素直になれないお姫様の初めてのベッド事情
「実花子?どした?適当に座ってて」

「あ、うん」

私は千歳に気づかれないように、小さくため息を吐き出した。

千歳の部屋は、私の部屋より随分広めで、2DKの間取りだ。ダークブラウンを基調とした、チェスト、ダイニングテーブル、テレビボードが揃えられていて、どれも私が密かに狙っている、インテリアショップUNICON(ウニコン)の物で統一されている。

「こんなに綺麗にされたら、歴代の彼女、嫌がってなかった?」

「どうだろ、分かんない」

さりげなく、千歳の元カノの事が気になって聞いてみたが、千歳はいつも通り涼しい顔したまま、キッチンから返事が帰ってくる。

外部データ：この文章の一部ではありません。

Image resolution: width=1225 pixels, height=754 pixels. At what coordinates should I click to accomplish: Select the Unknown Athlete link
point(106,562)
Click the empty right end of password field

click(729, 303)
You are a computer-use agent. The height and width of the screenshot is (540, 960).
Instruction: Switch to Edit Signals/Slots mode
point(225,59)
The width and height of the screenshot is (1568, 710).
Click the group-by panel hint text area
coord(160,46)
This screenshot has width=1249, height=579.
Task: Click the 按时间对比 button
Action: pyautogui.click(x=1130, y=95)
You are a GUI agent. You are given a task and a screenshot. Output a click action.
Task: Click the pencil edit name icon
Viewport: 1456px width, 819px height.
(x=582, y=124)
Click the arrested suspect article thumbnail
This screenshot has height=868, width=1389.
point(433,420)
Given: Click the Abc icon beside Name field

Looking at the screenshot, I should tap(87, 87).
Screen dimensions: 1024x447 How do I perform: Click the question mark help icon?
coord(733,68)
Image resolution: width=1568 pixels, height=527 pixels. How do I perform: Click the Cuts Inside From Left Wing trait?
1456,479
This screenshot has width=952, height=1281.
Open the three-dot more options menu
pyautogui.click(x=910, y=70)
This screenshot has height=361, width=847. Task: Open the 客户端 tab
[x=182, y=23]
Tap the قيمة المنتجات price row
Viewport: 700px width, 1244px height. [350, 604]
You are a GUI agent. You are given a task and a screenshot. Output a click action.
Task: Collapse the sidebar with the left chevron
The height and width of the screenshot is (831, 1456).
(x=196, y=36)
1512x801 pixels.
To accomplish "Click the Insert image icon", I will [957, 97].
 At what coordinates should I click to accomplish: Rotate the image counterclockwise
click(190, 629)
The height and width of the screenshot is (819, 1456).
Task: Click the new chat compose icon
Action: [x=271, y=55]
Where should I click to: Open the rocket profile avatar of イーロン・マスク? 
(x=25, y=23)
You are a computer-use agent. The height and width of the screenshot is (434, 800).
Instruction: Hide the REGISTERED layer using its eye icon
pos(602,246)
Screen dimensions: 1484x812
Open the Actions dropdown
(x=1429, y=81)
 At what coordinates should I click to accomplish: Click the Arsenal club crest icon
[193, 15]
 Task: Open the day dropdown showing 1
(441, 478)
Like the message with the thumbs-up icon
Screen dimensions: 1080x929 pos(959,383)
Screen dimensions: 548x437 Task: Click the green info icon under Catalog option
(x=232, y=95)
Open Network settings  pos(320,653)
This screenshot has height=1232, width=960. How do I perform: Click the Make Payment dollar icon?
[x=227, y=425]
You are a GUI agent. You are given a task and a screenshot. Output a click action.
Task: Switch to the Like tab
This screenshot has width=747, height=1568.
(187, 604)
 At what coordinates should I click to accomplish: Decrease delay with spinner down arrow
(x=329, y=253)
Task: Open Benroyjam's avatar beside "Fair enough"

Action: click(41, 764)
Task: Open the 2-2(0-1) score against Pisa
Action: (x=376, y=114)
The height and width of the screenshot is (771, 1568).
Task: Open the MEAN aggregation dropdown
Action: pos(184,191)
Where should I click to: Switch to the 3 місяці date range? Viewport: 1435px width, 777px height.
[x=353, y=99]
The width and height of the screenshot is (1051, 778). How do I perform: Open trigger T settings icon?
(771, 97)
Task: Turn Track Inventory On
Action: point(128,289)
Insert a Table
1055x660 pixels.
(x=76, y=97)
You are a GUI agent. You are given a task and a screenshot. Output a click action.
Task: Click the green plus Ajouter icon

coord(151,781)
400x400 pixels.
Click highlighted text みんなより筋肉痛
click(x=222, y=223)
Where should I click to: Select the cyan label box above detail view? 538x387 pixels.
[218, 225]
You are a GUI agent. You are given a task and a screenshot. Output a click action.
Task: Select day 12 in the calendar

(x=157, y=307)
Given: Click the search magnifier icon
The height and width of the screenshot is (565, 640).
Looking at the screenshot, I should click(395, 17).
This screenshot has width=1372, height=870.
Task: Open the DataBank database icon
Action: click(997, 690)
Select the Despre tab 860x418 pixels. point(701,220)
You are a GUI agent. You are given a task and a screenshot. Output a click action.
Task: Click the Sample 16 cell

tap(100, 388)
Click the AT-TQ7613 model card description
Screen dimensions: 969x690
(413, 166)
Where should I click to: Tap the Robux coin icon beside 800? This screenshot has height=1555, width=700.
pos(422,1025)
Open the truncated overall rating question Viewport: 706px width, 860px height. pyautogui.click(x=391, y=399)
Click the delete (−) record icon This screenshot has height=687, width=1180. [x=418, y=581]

今まで、気にしてなかったが、私が知ってる限りでも、入社してから千歳が、数人の女の子と付き合っていた事は知っている。

どの女の子とも長続きはしなかったけれど。

「てゆうか、仕事納めの日だったのに、千歳早かったのね」

「うん、どうせ実花子は、ギリギリまで働くと思ってたし、早く家に帰ってご飯作って実花子に食べさせたかったしね」

「私、餌付けされにきたんだ」

「まあね、いいかげん座ったら?」

千歳が、呆れたように笑うと、ダイニングテーブルの椅子をひいた。